● **GIVEN EXERCISE**
Extract the records below from the line with "Where should I click to: Click the" to the line with "[x=234, y=552]", and repeat those lines exactly as they appear.

□ □ □ □ □ □ □

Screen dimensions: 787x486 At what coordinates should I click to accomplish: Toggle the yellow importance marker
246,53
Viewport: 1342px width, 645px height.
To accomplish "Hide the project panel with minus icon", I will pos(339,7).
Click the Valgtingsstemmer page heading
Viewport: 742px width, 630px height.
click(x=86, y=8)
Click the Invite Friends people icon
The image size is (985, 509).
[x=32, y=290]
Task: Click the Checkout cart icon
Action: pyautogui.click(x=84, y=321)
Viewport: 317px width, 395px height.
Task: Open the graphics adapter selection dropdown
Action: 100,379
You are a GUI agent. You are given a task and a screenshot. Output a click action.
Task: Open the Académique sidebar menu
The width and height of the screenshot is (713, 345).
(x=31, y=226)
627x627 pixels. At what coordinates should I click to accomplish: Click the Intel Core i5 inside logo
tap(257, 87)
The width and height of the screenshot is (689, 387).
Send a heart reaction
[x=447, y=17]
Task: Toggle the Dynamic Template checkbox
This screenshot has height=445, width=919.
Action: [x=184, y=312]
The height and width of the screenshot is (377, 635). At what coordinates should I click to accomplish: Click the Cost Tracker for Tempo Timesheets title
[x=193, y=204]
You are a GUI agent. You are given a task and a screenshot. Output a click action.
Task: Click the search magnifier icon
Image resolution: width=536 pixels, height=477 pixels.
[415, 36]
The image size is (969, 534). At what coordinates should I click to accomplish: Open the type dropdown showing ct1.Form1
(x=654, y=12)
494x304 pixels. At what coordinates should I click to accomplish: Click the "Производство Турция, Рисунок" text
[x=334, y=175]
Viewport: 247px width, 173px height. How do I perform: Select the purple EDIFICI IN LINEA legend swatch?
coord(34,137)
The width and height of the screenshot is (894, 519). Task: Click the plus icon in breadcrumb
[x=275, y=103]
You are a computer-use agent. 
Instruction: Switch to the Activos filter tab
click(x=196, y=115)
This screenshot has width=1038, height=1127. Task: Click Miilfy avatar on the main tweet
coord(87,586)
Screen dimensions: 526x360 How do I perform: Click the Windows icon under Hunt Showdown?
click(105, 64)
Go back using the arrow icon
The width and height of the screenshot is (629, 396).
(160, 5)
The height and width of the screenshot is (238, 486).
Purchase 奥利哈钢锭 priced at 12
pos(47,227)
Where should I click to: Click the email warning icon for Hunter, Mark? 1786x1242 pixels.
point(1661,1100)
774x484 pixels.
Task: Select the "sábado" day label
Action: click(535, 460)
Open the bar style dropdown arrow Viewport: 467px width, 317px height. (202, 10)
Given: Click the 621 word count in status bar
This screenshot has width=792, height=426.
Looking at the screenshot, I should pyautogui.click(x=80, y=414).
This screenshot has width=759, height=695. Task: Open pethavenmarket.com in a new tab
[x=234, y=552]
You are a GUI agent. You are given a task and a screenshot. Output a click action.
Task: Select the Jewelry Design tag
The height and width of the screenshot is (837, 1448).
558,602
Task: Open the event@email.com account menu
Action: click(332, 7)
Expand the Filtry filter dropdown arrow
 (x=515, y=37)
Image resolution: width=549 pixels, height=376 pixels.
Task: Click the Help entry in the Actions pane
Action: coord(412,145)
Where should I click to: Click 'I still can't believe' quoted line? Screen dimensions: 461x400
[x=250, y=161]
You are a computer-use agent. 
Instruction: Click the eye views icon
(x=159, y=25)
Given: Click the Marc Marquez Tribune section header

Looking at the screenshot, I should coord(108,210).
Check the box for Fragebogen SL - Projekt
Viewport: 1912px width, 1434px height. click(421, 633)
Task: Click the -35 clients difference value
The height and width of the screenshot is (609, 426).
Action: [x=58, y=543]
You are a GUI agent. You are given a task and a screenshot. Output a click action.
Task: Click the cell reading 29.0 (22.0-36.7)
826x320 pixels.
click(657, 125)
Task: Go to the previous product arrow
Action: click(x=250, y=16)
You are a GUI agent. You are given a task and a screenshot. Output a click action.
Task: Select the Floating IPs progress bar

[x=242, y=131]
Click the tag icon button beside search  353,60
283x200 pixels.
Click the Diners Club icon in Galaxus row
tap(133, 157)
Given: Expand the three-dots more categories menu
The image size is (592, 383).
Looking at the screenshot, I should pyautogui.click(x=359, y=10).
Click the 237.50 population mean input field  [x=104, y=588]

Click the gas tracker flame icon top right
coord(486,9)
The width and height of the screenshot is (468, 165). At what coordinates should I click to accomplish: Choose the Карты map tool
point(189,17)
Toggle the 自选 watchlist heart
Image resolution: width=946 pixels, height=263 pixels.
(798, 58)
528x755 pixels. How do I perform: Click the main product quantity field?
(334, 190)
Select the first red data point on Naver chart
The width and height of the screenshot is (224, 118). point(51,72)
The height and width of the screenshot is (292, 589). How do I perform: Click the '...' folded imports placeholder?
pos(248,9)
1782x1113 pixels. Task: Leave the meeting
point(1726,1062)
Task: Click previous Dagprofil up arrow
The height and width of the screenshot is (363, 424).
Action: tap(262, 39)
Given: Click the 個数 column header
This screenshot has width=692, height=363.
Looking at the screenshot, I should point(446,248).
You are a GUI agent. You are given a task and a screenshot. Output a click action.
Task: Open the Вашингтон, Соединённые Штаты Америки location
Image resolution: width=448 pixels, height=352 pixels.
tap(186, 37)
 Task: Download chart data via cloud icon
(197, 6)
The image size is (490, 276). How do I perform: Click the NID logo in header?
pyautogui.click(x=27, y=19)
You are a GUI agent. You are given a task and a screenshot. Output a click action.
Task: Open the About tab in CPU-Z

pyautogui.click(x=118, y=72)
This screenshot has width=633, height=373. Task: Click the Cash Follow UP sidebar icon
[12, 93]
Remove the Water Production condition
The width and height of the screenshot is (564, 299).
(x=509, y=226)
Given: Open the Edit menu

□ □ □ □ □ □ □

● **TASK OUTPUT**
Where should I click to: Click the email warning icon for Hunter, Mark? 1786x1242 pixels.
point(1661,1100)
774x484 pixels.
Task: Select the "sábado" day label
Action: click(535, 460)
Open the bar style dropdown arrow Viewport: 467px width, 317px height. (202, 10)
Given: Click the 621 word count in status bar
This screenshot has width=792, height=426.
Looking at the screenshot, I should pyautogui.click(x=80, y=414).
This screenshot has width=759, height=695. Task: Open pethavenmarket.com in a new tab
[x=234, y=552]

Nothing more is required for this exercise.